It took Hitler's Luftwaffe to provoke the last great exodus of people from London. First went the children, evacuated en masse to the care of strangers in the countryside, and then after the war whole families were relocated from the rubble of the Blitz to the post-modern New Towns of Britain's brave new world.
Fast-forward seventy years, and a new displacement is underway. But in 2014, people are being driven from their homes and communities not by bombs from the air but by the process of gentrification and the callous indifference of London's housing market.
Today's high-profile case is that of the New Era housing estate in Hoxton, which houses over 90 families at below-market rate rents. Earlier this year, the estate was bought by American property management company Westbrook Partners, who announced their intention to serve notice to the tenants, refurbish the flats and let them at market prices.
The Guardian contrasts the philanthropic spirit that conceived the New Era estate with the vulture capitalism that now threatens to tear it down:
Built by a charitable trust in the 1930s in order to offer working-class residents affordable private rented accommodation. Even when the blocks were sold this spring, residents say they were assured that the old tenets would apply. Within weeks, new owners told them that rents would rise to market values: spiralling from £600 a month for a two-bed flat to something closer to £2,400. That was meant to happen by summer 2016. After [Conservative MP Richard] Benyon’s firm pulled out of the deal last week, residents were told that Westbrook would accelerate the process.
But what seemed like a hopeless case of the little people versus corporate might has now started to attract attention, with a change.org petition approaching 300,000 signatures in a matter of weeks, and Revolution author Russell Brand lending his support to the cause. Boris Johnson has also pledged to investigate, though it is difficult to see the Mayor of London making a significant intervention.
It must be acknowledged that the New Era residents have not always exerted themselves to enlist the support of the casual observer.
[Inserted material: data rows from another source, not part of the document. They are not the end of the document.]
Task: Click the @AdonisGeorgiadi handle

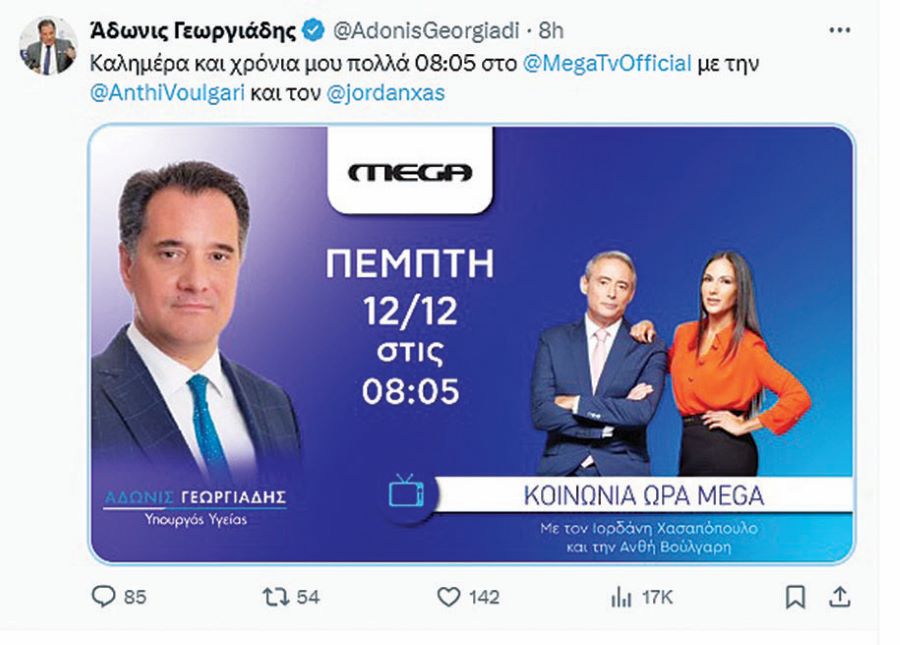Action: [x=426, y=30]
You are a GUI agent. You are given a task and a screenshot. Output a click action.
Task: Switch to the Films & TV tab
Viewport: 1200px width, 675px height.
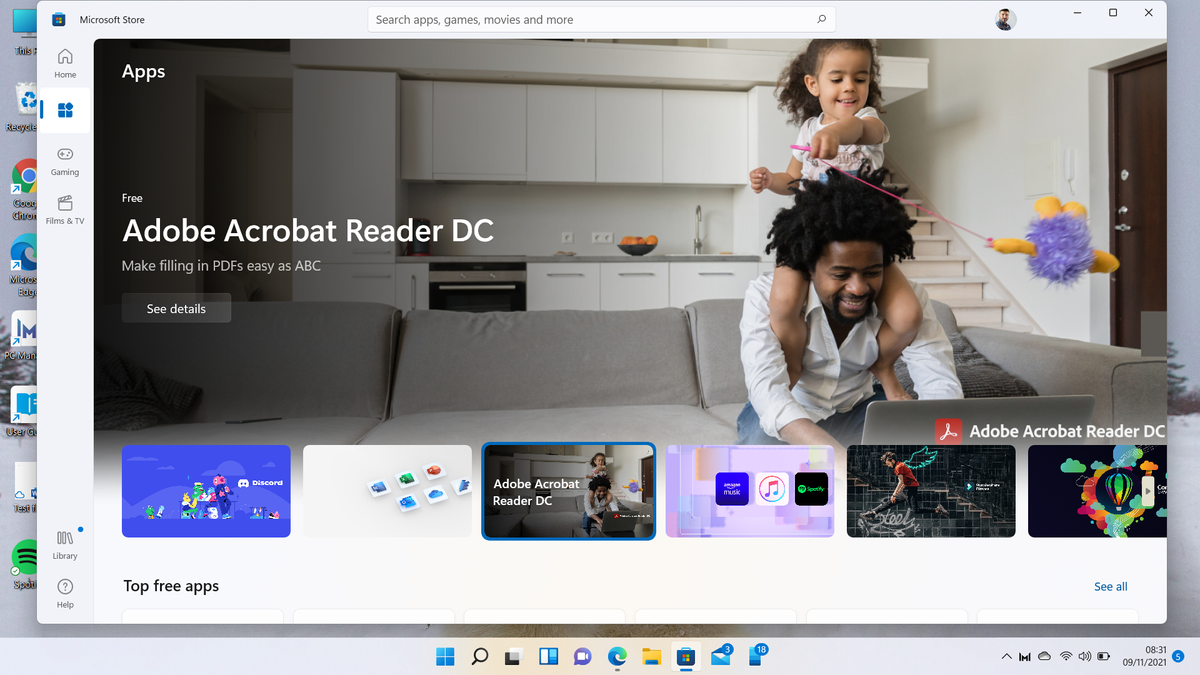pos(64,212)
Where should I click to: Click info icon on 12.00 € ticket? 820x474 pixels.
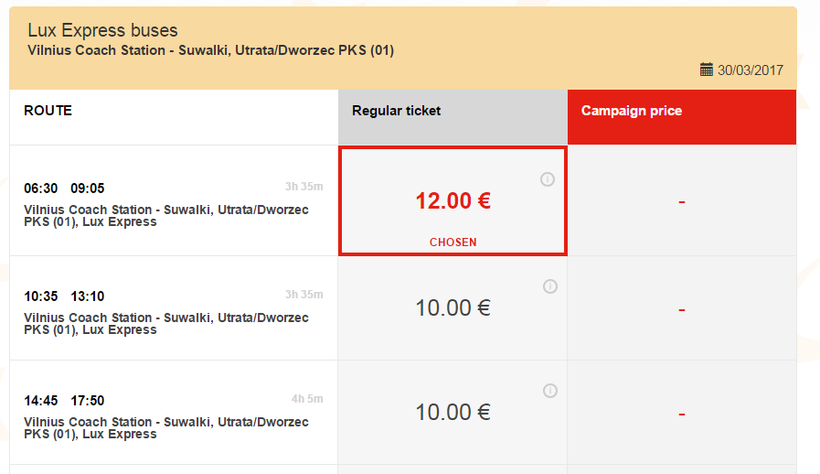(x=547, y=180)
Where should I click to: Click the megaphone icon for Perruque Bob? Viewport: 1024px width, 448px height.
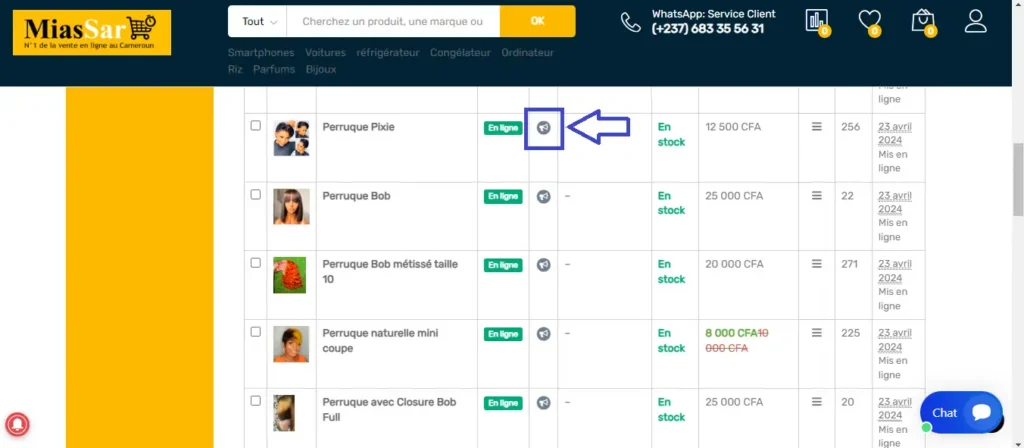pyautogui.click(x=544, y=196)
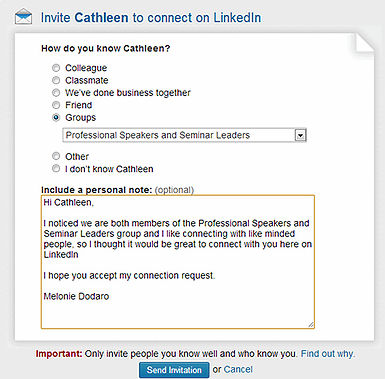Click the envelope icon beside the invite heading
Viewport: 385px width, 379px height.
(23, 17)
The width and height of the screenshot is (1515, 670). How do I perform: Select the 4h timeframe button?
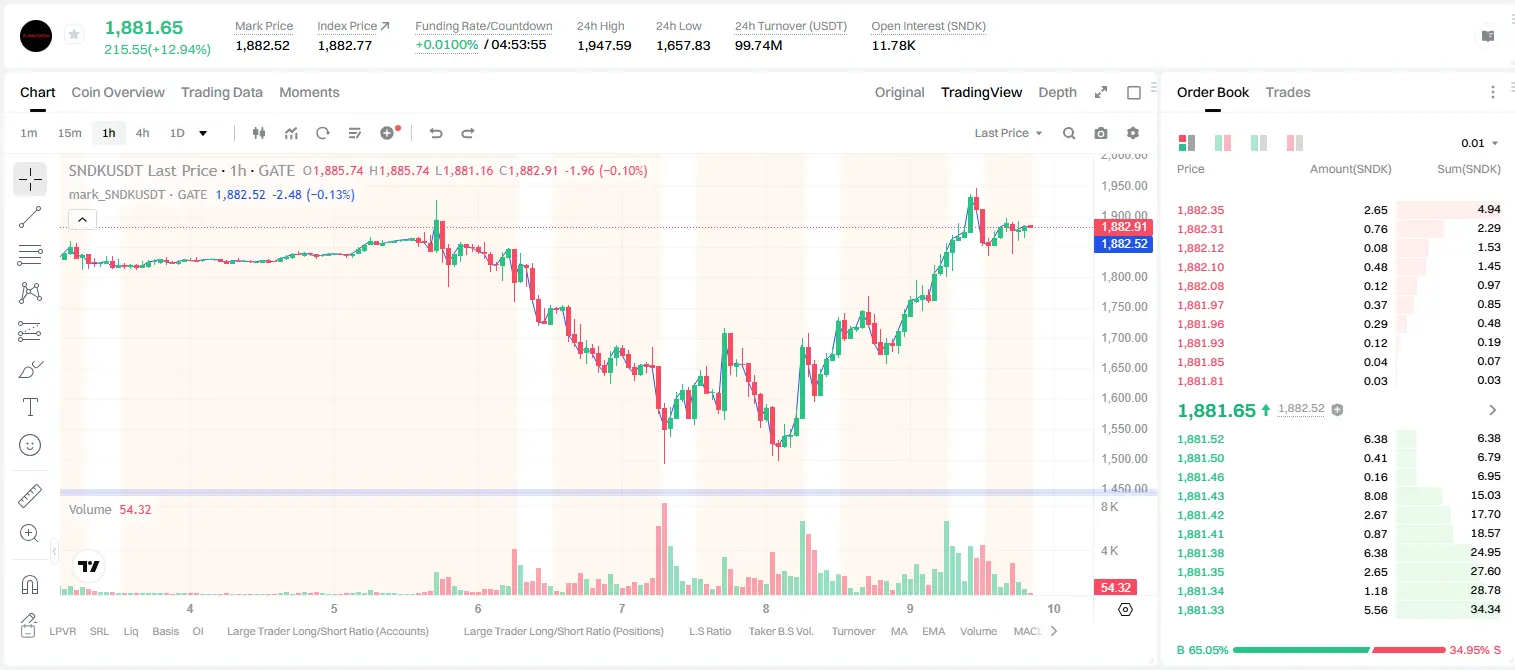pos(142,133)
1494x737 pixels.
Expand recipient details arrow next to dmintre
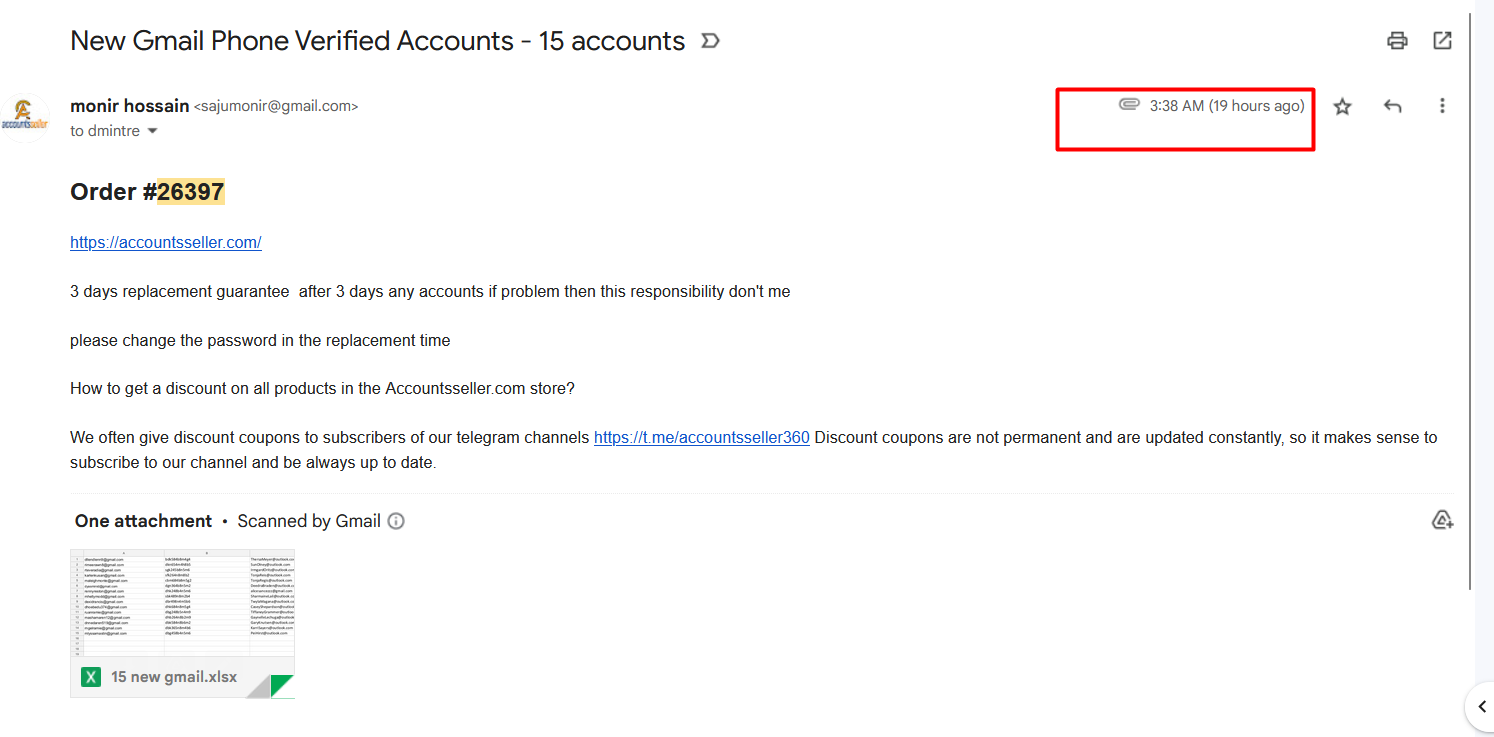(x=153, y=131)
Hyperbolic claims about being made "homeless by Christmas" ignore the alternative of moving out of the borough, and the suggestion that the Tower of London poppy display represented people who had given their lives for the sacred cause of socialised housing was opportunistic and crass. And in their indignation at the prospect of being forced to leave Hoxton, the campaigners also forget that there are many Britons who, by accident of birth, grew up outside London and never had the opportunity to enjoy subsidised housing in the heart of the world's greatest city in the first place.
But setting aside the human frailties exhibited in the New Era campaign, the remorseless and seemingly unstoppable process of gentrification and displacement raises difficult questions that now require urgent thought. Are we willing to accept the increasing homogenisation of inner London as a place for the one percent and the upper middle classes? How will we bear the social costs of an increasingly stratified city, where citizens are increasingly unlikely to work, rest, play - and so learn to empathise - with other people of differing financial circumstances? At what point is the marginal benefit of another luxury apartment building or soulless shopping precinct outweighed by the cost in human misery of uprooting entire communities from their homes?
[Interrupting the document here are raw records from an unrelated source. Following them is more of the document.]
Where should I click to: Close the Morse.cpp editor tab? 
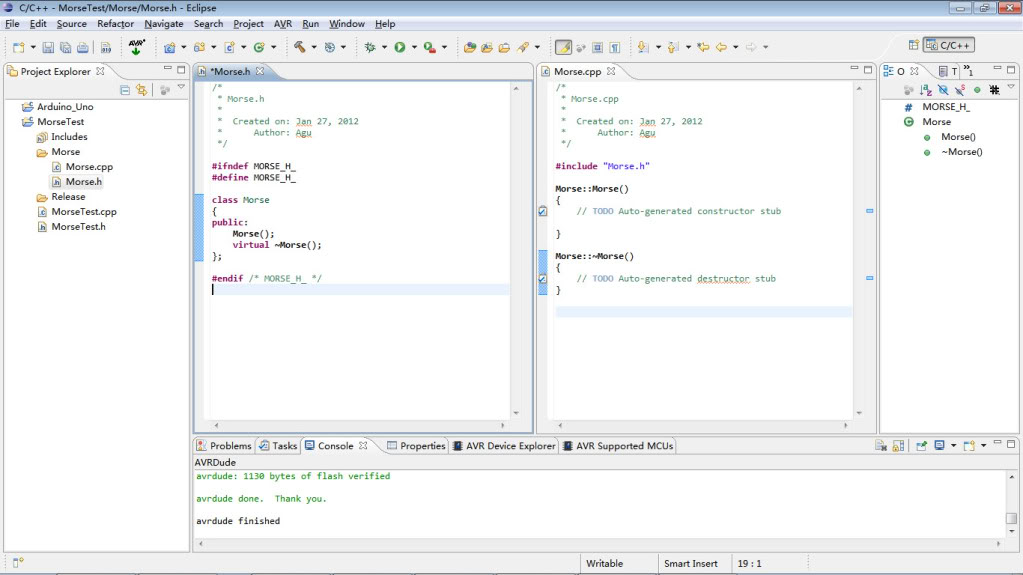[x=611, y=71]
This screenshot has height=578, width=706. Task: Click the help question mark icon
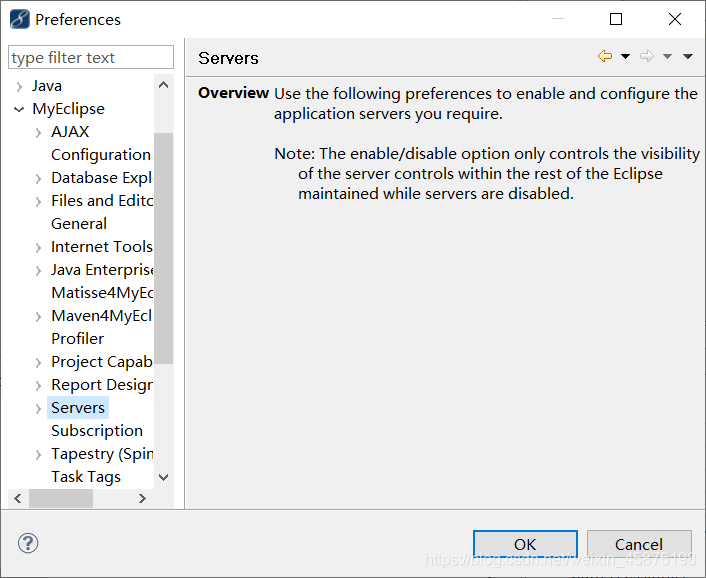point(28,543)
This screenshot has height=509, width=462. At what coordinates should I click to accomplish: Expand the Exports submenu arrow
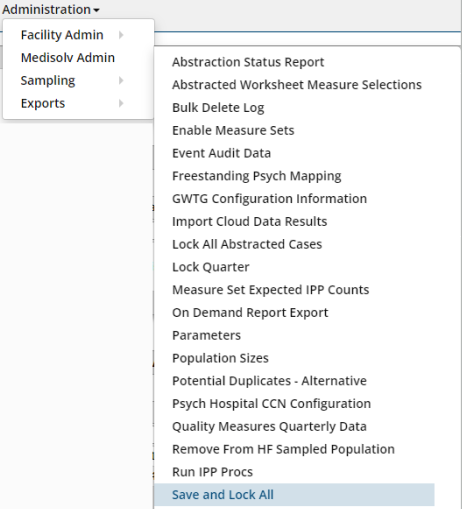(x=121, y=103)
There are no easy answers to any of these questions. Some purists would argue that the market must be left to function unmolested, the fate of the working poor be damned. Others, such as Russell Brand, would wave a magic wand every time the "American corporations" or other bogeymen of the left try to move in, always siding with the local residents but harming London's competitiveness in the process. Neither stance is helpful. And in the absence of a national or city-wide conversation on this thorny issue, the residents groups and development corporations go to battle alone.
This would seem to put the New Era residents at a distinct disadvantage, playing David to Westbrook Partners' Goliath. But people power has already achieved one important victory, forcing Westbrook’s collaborator Benyon Estates to withdraw from their involvement in the estate due to negative publicity. Westbrook themselves will prove a more difficult nut to crack – based in America, they have little cause to fear reputational or political damage inflicted thousands of miles away. But the New Era campaigners are gearing up for a fight nonetheless, seeking international solidarity by pointing out that Westbrook’s principle shareholders are the pension funds of low-paid public sector workers in America.
In truth, we all have a stake in this fight, whether we are homeowners or renters, urban dwellers or country folk. Every day, we bear witness to the immovable forces of globalisation and capitalism which are dramatically reshaping our world, and which our leaders frequently seem impotent to control. These forces may not be coming for our homes, our jobs, our own livelihoods – yet. But when they do, who will fight for us tomorrow if we fail to stand up for those like the New Era residents, who need our support today?